Written instruction:
Copy out the lines below, from the line that contains "Identify the location" through the line that contains "(855, 690).", including both, and leave out the pictures.

++++++

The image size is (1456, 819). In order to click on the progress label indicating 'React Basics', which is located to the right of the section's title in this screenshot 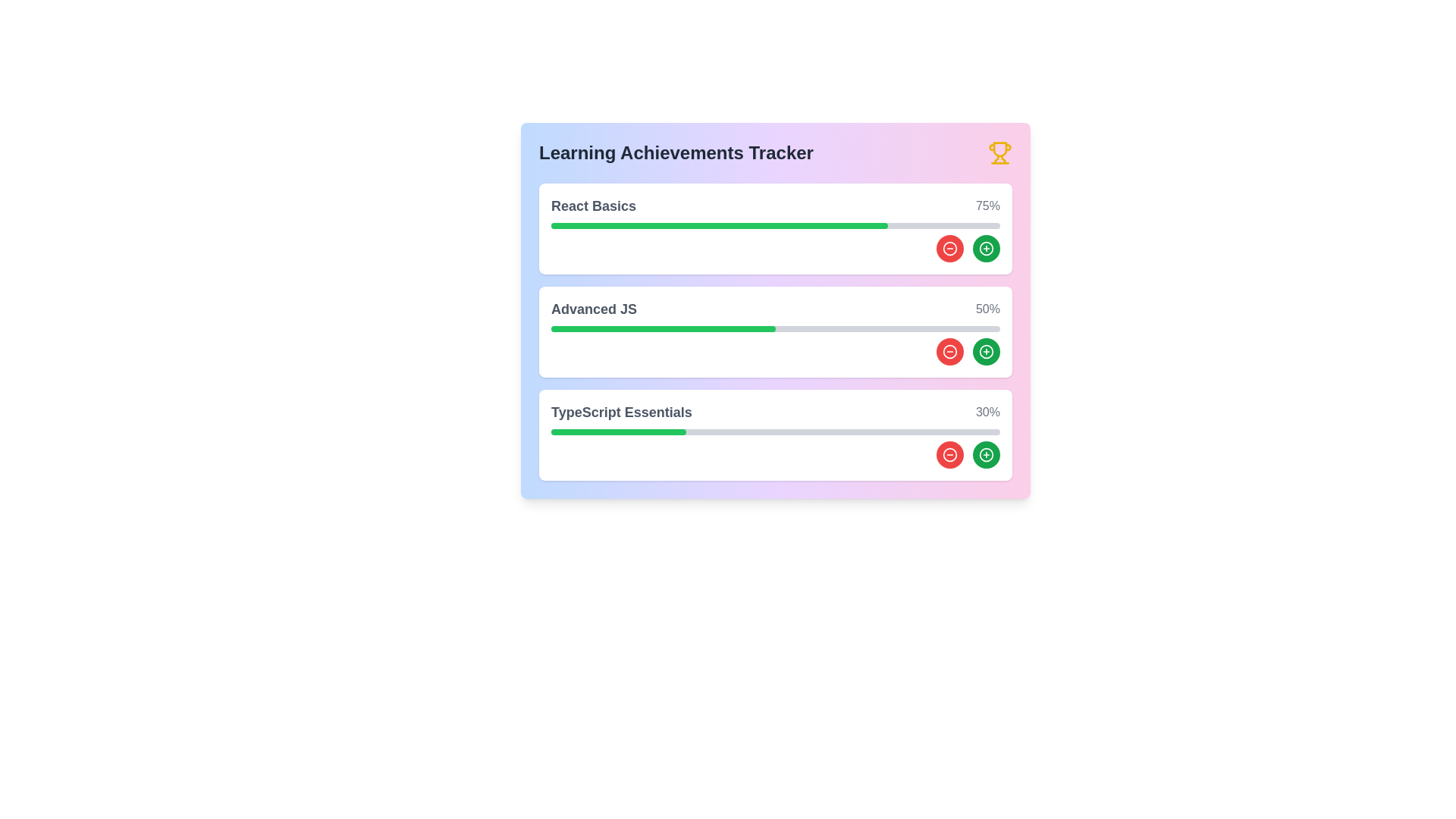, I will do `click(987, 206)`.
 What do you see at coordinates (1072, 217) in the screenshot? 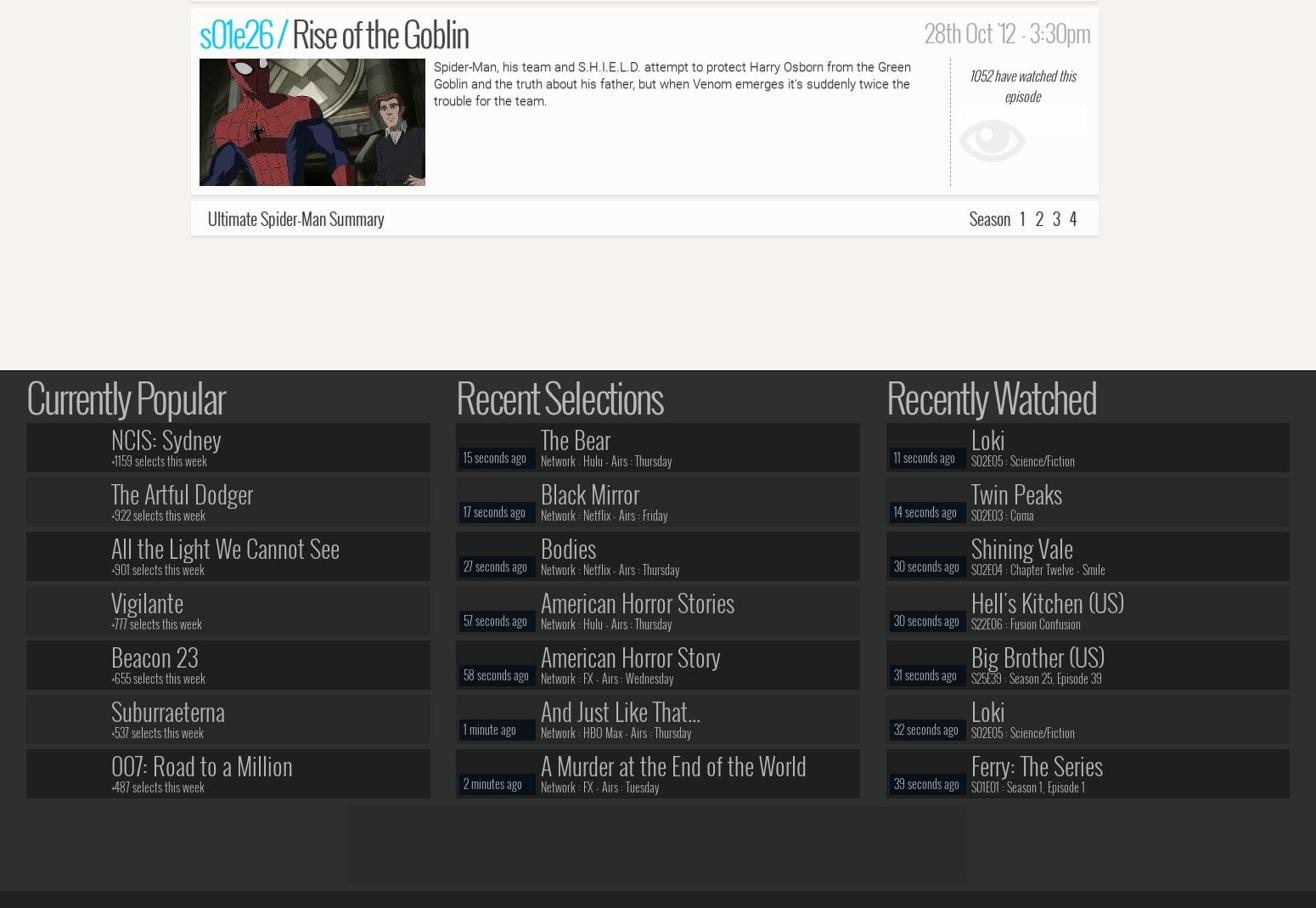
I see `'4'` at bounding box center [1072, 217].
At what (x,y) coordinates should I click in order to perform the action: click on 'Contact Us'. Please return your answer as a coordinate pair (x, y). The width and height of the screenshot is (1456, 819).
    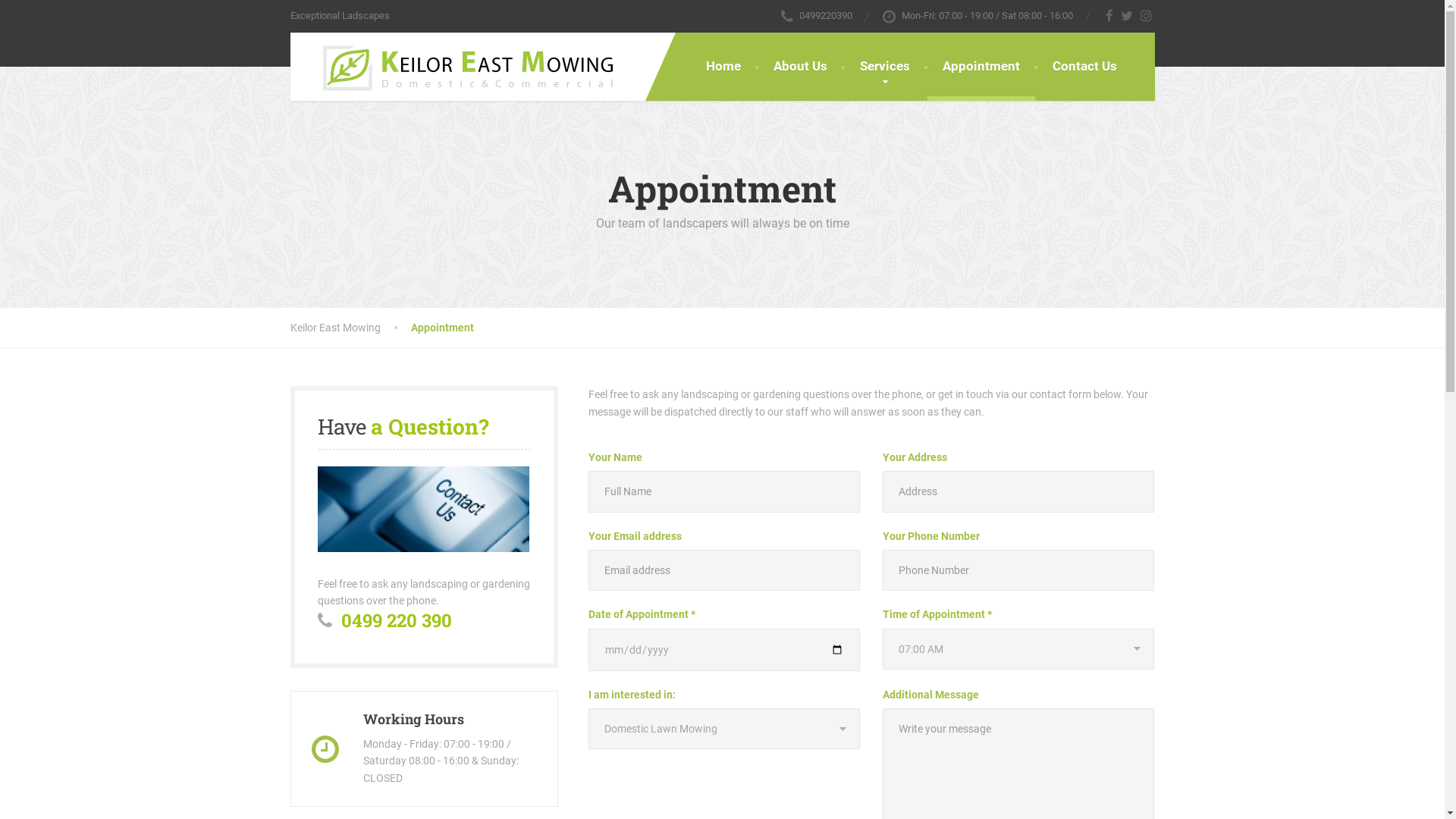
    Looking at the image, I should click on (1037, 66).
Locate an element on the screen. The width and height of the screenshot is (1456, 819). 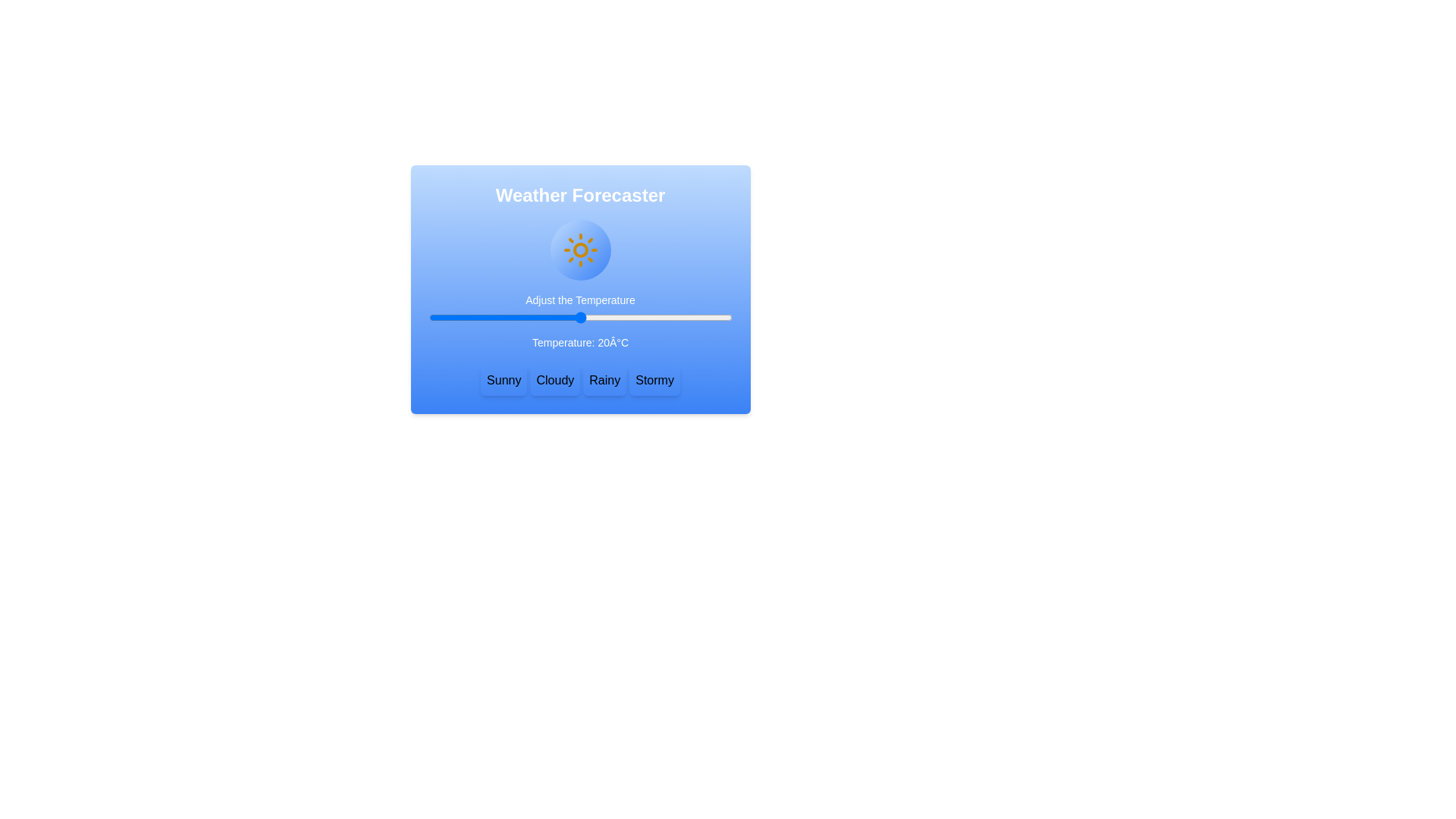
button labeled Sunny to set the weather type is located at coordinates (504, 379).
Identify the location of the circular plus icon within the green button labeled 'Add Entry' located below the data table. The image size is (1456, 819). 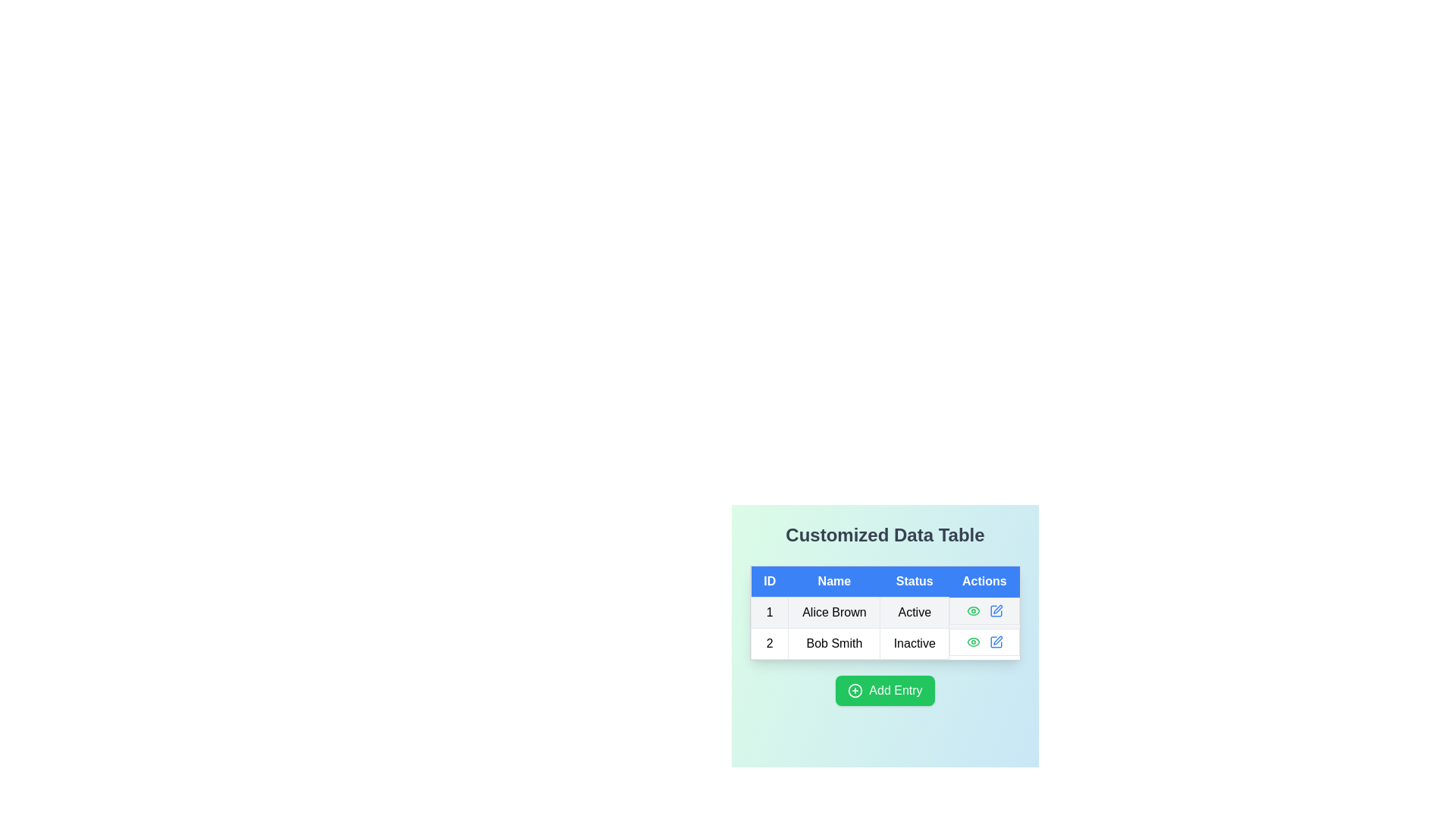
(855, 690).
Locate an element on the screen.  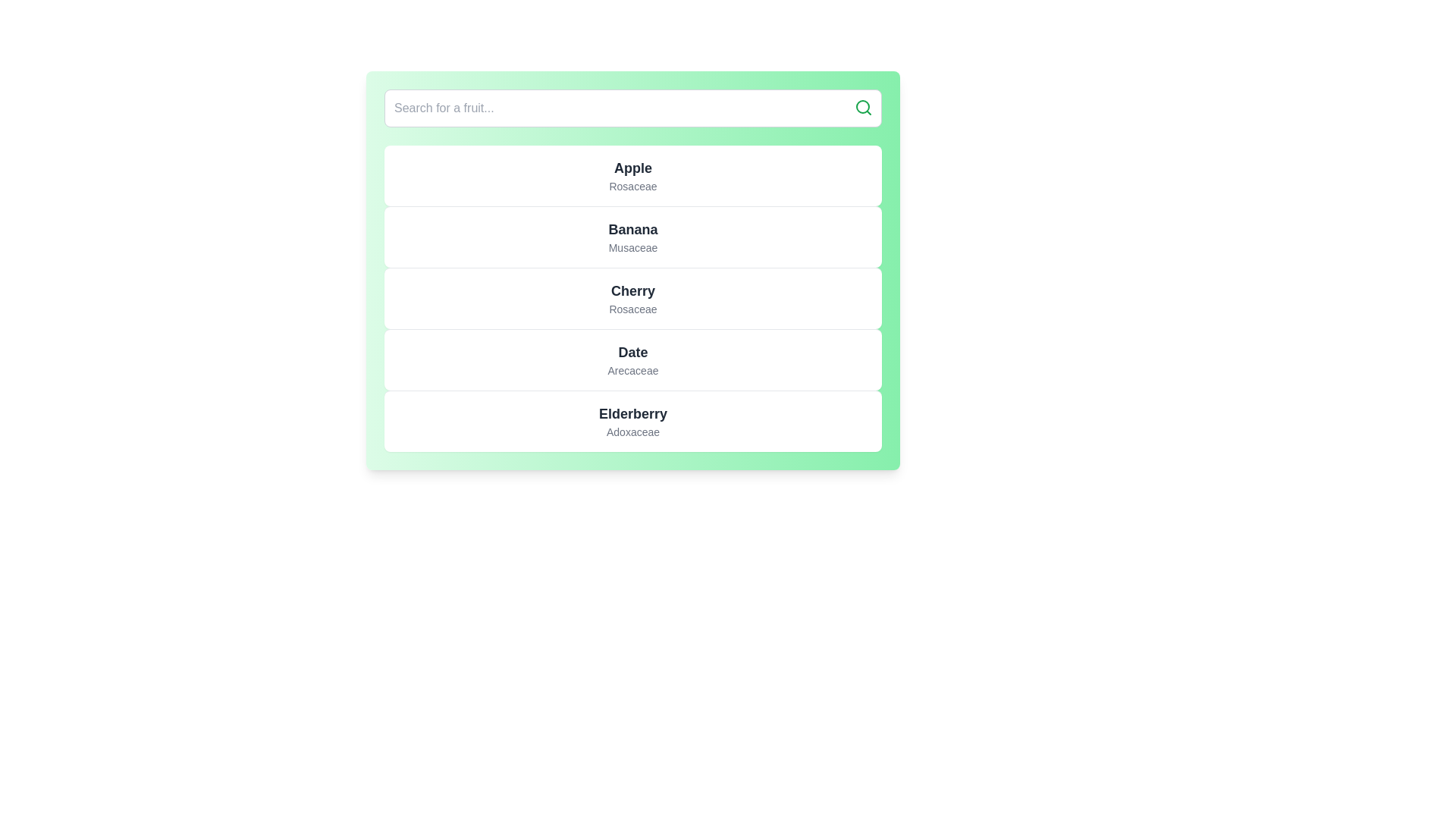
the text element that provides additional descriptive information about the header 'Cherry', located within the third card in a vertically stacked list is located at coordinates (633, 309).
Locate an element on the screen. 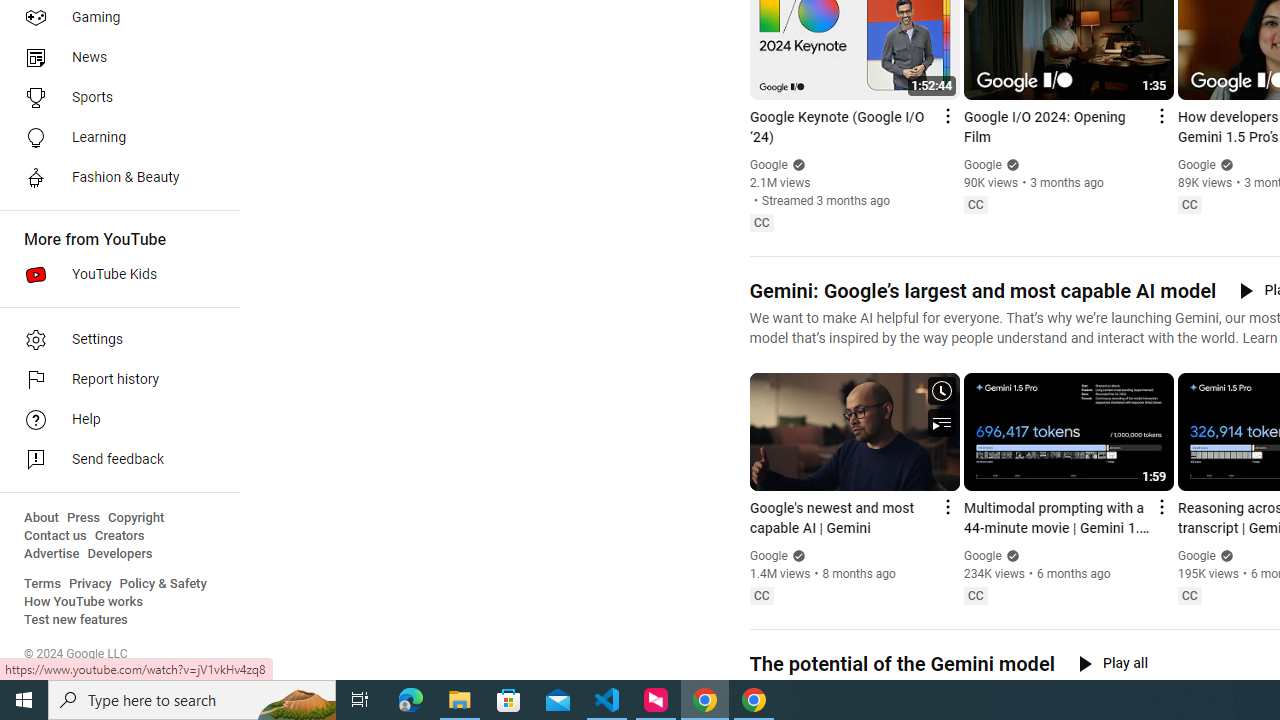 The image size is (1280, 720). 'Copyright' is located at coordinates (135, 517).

++++++

Result of this exercise:
Identify the location of the circular plus icon within the green button labeled 'Add Entry' located below the data table. The image size is (1456, 819). 
(855, 690).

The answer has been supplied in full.